Work order -
Begin with the line in which "This screenshot has width=1024, height=576." appears and end with the final line of the entries. Retype each one exactly and add nothing.

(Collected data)
────────────────────
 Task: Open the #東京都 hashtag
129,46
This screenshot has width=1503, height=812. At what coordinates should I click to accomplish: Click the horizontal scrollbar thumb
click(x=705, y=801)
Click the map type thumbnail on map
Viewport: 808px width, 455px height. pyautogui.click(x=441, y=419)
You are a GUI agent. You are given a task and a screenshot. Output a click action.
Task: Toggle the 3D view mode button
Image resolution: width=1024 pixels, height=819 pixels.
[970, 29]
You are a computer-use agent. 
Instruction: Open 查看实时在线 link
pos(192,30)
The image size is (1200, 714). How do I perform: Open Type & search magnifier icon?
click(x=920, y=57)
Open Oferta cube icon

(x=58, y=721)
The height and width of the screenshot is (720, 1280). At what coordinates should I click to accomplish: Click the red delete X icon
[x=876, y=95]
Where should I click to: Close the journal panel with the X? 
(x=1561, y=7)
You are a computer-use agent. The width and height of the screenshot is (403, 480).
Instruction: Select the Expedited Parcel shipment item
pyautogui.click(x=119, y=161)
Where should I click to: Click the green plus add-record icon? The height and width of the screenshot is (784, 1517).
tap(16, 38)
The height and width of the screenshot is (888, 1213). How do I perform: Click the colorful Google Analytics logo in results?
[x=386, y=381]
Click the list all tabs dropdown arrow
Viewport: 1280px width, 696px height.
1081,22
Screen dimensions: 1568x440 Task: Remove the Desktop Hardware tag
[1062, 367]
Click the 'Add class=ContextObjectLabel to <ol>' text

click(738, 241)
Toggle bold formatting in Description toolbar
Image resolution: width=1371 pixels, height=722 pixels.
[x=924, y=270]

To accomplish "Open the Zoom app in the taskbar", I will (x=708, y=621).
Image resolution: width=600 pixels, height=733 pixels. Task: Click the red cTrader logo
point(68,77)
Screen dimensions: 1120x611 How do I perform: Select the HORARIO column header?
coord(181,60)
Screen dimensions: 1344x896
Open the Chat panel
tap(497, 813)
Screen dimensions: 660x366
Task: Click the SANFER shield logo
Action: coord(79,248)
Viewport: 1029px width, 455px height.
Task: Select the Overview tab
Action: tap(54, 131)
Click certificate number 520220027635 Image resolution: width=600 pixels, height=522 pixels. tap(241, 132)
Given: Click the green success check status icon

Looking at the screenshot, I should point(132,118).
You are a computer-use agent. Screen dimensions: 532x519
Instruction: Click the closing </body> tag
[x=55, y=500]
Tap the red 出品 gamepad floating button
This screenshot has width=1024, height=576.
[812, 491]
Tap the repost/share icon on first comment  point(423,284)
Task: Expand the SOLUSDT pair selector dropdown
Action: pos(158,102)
────────────────────
Answer to the problem -
This screenshot has width=1024, height=576.
[812, 491]
Tap the repost/share icon on first comment  point(423,284)
Task: Expand the SOLUSDT pair selector dropdown
Action: pos(158,102)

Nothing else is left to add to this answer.